**INFORMATION SHOWN:**
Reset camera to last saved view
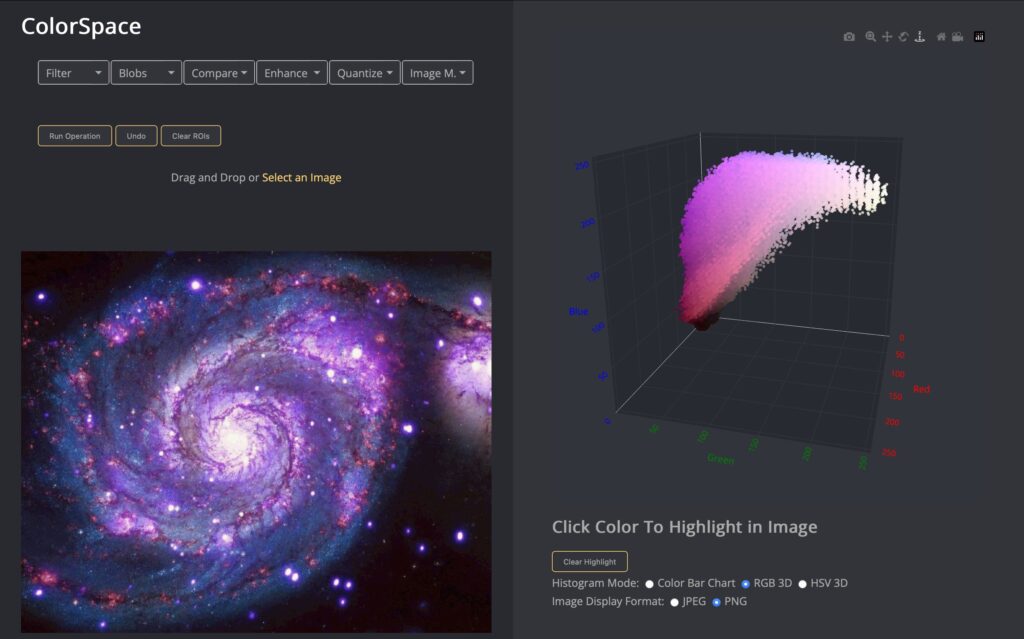957,36
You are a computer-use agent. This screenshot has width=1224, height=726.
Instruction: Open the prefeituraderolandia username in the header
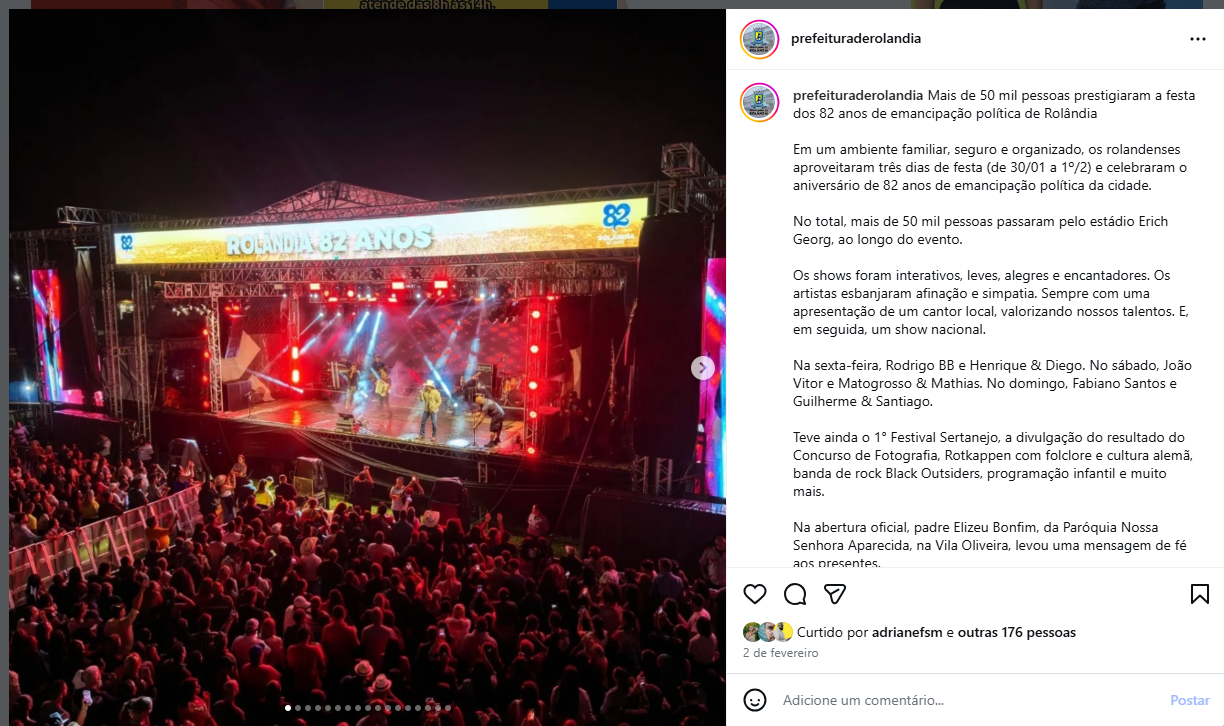(856, 39)

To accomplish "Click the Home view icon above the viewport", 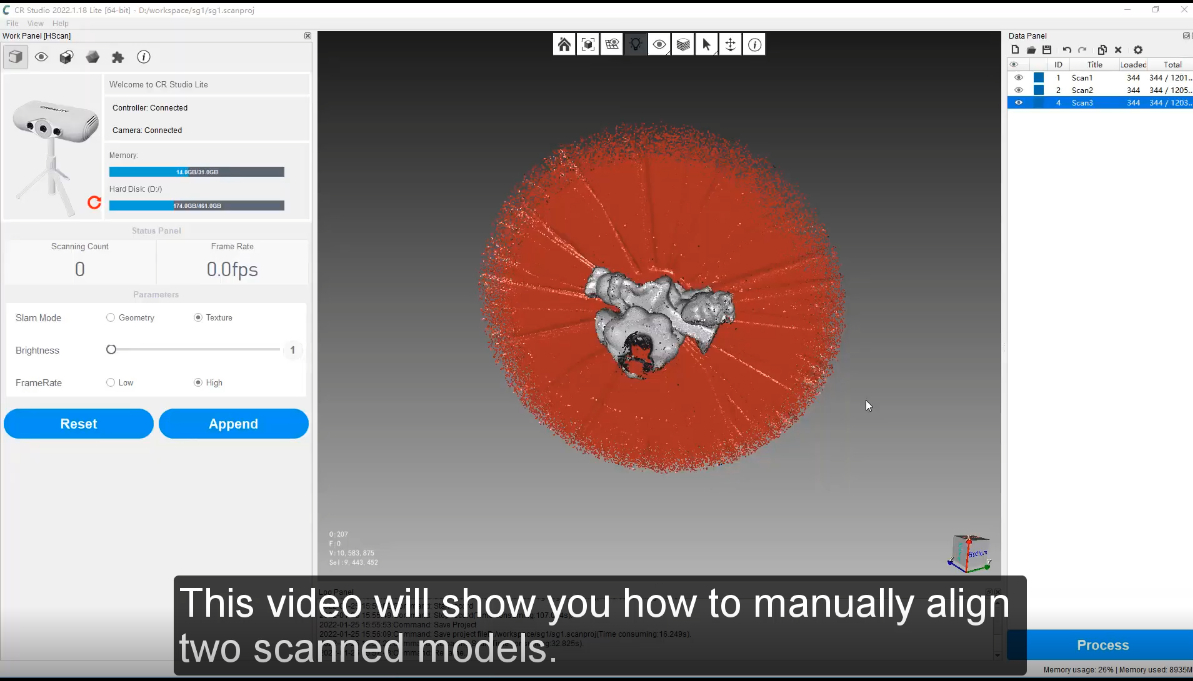I will (x=564, y=44).
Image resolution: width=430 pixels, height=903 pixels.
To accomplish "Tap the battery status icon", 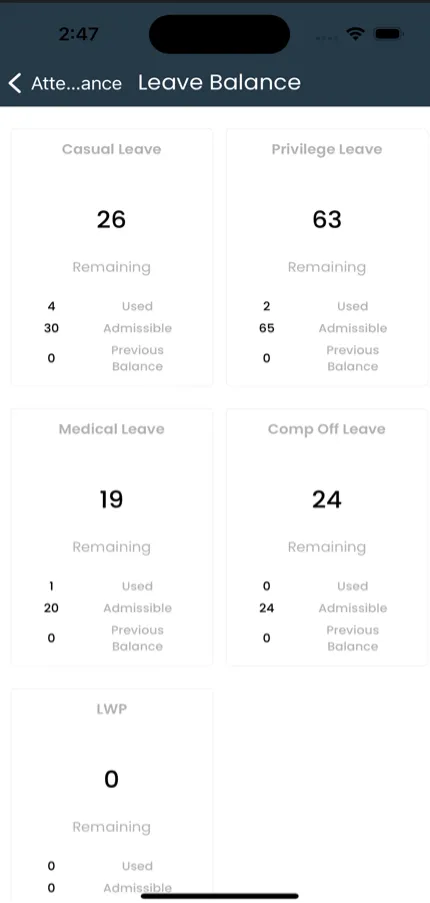I will (x=389, y=35).
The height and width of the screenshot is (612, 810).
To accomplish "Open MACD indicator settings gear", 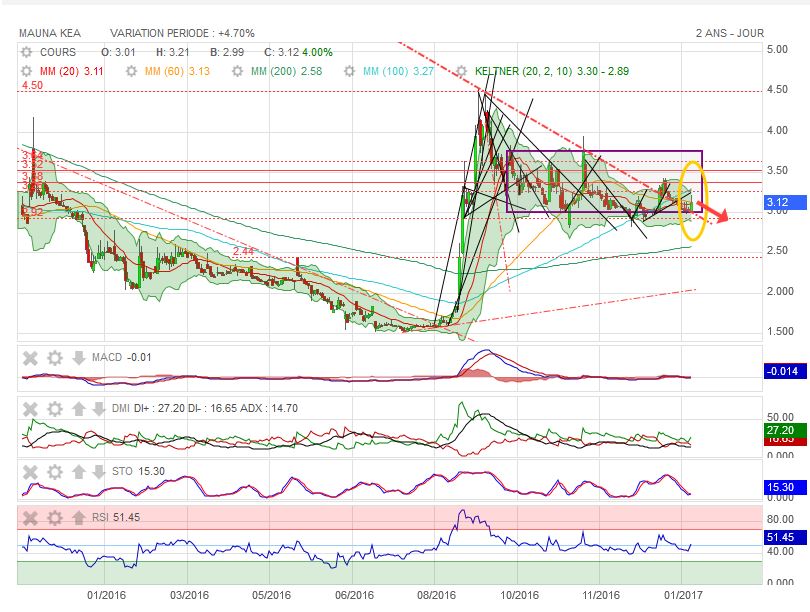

**INSTRUCTIONS TO FOLLOW:** Give the part of the records that opens with the line containing "The height and" and runs through the end of the records as a Markdown table with the columns Row and Line, skipping blank lines and leaving out the pictures.

**EXERCISE SOLUTION:**
| Row | Line |
|---|---|
| 1 | The height and width of the screenshot is (612, 810). |
| 2 | To accomplish "Open MACD indicator settings gear",  |